La Settimana Santa è un tempo molto speciale dell’anno liturgico. In essa si rivivono le ore drammatiche della Passione e Morte di Nostro Signore Gesù Cristo, che poi sfociano nella gioia pasquale della Risurrezione.

Le cerimonie di questi giorni hanno sempre costituito un momento centrale nella vita liturgica della Chiesa e la musica ne è sempre stata parte fondamentale. Purtroppo, molto di questo patrimonio è andato perduto, in alcune chiese sopravvive il canto del Tantum ergo il Giovedì Santo, ma è praticamente l’ultima traccia di un tempo in cui la musica non era un riempitivo, ma contribuiva a solennizzare la liturgia e renderla più intensa. Un cardinale, liturgicamente molto progressista, fu sentito rimpiangere i responsori che si cantavano durante la Settimana Santa.

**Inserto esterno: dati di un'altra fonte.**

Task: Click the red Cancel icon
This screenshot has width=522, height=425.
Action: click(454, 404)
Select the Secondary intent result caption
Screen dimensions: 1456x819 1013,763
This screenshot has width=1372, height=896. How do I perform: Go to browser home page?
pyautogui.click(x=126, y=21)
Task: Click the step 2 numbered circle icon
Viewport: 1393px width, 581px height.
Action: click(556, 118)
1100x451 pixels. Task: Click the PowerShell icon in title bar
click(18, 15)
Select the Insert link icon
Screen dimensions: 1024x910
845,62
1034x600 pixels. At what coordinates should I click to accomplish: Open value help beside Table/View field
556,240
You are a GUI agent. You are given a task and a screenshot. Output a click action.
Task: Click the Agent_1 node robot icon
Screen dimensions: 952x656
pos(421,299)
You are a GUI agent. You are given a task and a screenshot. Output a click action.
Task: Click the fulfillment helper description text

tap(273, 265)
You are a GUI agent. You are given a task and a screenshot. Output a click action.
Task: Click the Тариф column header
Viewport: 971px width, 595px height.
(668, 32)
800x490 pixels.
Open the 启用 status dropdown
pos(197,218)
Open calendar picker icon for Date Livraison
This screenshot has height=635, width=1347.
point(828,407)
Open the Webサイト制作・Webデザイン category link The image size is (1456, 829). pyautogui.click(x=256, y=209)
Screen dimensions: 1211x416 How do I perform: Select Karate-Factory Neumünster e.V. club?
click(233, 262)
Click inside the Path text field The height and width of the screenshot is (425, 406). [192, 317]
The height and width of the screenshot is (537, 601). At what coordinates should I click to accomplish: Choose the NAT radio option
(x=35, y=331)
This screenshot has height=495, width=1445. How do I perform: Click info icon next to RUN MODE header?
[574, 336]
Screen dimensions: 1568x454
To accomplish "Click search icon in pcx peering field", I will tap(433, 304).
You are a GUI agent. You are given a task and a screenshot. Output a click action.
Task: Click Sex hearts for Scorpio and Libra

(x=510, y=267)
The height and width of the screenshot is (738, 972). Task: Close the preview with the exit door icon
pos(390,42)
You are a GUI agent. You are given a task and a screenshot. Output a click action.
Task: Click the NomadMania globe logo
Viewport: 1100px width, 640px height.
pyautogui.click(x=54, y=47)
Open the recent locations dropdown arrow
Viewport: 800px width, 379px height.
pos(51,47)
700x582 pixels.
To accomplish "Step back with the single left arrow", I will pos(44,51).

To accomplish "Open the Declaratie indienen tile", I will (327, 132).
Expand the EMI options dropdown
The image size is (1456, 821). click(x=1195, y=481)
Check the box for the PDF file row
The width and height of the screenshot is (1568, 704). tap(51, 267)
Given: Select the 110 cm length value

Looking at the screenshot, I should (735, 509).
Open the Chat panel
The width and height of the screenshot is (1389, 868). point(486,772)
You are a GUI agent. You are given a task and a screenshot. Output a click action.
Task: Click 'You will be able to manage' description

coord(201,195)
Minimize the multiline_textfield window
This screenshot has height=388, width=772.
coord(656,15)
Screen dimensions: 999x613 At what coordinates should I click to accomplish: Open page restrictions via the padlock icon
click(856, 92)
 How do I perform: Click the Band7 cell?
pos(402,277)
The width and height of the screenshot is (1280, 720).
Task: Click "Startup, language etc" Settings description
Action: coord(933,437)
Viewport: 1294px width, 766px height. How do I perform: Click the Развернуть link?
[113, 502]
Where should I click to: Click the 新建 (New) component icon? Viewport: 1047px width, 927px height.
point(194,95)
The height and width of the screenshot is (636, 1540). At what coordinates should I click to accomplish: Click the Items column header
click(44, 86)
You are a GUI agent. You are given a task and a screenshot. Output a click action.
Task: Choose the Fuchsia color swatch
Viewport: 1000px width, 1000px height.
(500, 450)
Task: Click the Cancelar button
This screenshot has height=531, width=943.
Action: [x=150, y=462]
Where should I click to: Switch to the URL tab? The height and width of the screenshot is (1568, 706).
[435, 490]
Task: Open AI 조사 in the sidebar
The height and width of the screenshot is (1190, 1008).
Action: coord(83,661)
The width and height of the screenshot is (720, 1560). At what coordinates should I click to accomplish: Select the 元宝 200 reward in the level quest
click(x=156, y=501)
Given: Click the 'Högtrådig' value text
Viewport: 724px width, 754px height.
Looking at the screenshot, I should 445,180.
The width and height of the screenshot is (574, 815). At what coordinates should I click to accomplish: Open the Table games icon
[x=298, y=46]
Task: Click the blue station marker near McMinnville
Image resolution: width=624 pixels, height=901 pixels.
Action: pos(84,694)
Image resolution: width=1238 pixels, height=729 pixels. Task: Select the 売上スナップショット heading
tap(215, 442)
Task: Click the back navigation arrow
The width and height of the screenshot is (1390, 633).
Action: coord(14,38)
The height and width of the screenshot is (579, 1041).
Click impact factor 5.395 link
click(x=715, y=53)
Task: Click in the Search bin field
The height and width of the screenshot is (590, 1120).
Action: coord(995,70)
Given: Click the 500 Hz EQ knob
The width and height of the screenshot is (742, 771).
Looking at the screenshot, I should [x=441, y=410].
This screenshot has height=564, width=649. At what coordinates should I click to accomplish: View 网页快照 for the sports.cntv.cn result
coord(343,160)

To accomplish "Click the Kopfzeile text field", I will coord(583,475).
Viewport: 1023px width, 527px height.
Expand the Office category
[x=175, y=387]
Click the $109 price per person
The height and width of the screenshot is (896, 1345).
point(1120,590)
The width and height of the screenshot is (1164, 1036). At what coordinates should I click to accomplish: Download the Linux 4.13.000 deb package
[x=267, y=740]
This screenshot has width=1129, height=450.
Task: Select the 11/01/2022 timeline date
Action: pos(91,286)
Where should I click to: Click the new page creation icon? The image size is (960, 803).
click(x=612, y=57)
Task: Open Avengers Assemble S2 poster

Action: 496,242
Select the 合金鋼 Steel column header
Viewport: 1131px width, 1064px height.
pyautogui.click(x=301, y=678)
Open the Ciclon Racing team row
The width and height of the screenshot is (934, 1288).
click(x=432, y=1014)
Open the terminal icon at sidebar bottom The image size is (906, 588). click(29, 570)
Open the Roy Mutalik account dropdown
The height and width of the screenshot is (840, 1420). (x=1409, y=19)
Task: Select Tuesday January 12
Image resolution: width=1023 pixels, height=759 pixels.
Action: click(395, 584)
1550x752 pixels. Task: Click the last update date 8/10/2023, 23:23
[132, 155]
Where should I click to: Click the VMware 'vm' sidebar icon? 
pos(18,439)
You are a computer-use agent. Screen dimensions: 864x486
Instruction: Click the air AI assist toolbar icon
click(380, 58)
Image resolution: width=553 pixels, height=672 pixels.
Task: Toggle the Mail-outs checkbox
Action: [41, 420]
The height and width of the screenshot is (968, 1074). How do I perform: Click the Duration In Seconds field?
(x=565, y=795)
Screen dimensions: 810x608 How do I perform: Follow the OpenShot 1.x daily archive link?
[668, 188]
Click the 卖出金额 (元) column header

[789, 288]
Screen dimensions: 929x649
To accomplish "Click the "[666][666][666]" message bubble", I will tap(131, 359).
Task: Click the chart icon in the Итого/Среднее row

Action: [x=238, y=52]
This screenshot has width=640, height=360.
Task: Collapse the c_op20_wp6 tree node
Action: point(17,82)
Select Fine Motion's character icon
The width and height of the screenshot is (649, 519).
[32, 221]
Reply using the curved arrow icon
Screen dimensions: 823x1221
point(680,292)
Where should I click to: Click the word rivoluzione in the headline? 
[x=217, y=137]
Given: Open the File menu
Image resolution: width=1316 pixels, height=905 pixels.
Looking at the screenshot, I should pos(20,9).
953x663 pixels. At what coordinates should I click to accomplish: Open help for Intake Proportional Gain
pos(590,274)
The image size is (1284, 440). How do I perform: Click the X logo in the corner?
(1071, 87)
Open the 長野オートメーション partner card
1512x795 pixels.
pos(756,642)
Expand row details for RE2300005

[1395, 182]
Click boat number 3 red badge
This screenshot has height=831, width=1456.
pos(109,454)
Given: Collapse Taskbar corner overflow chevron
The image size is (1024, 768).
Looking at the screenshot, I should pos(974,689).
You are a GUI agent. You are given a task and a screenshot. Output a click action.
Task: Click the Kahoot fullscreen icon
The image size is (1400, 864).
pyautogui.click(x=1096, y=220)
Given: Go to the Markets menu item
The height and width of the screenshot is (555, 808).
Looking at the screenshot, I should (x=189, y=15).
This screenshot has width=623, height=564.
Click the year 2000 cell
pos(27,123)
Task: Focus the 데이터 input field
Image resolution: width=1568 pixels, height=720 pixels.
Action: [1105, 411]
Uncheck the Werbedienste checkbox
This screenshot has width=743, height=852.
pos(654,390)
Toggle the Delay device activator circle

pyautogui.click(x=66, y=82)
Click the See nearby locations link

Già, i responsori! Testi bellissimi che descrivevano icasticamente le fasi della Passione del Signore: Tristis est anima mea, Iudas mercator pessimus, Tenebrae factae sunt… quanta bellezza in queste frasi, quanta densità spirituale. Eppure, oggi, l’Ufficio delle Tenebre, nella liturgia rinnovata, è praticamente inesistente. Basterebbe parlare con coloro che partecipano alla nuova liturgia e chiedere quanti di loro abbiano mai partecipato ad un Ufficio delle Tenebre: la risposta, presumibilmente, parlerebbe da sé.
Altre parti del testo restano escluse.